Dataset entries:
▬▬▬

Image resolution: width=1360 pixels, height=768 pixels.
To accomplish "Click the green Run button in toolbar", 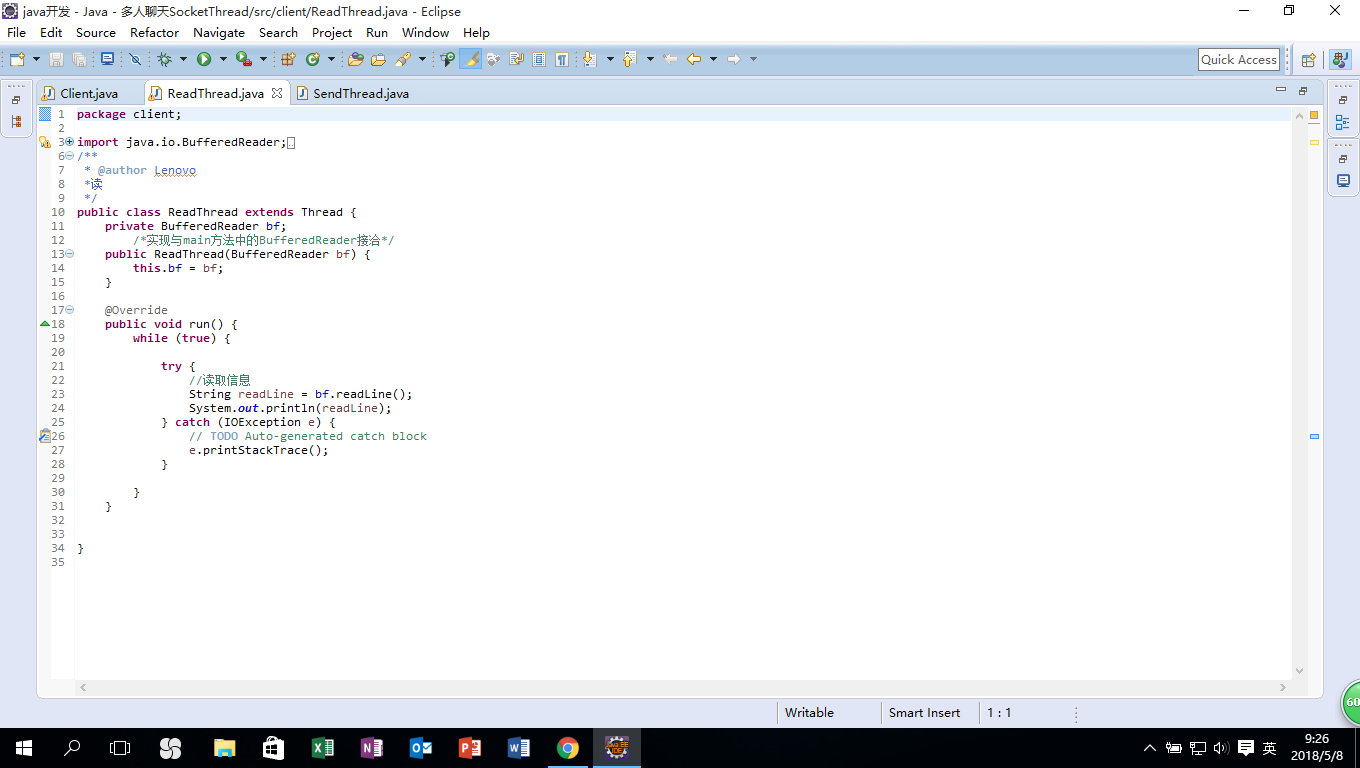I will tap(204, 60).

▬▬▬

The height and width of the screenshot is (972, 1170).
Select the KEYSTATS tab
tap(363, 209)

▬▬▬

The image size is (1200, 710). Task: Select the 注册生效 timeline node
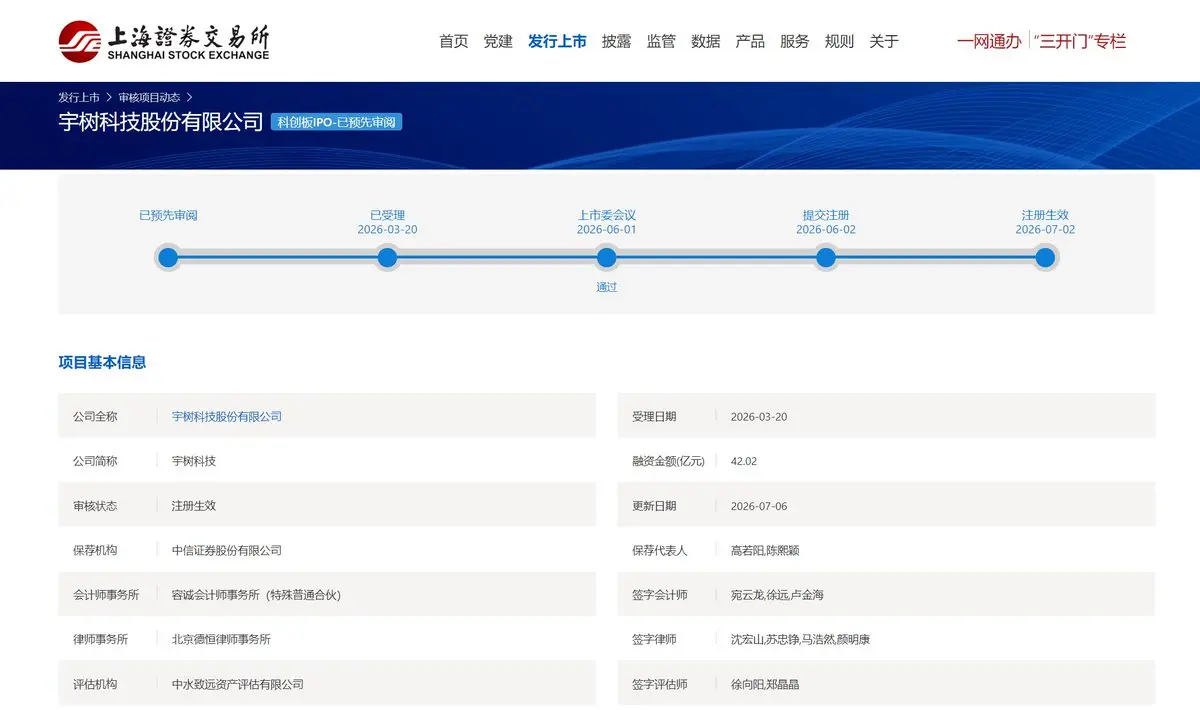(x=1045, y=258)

▬▬▬

What is required: What lines in the material above include "height"? Copy every one of them.

Task response:
Image resolution: width=1360 pixels, height=768 pixels.
The height and width of the screenshot is (972, 1170).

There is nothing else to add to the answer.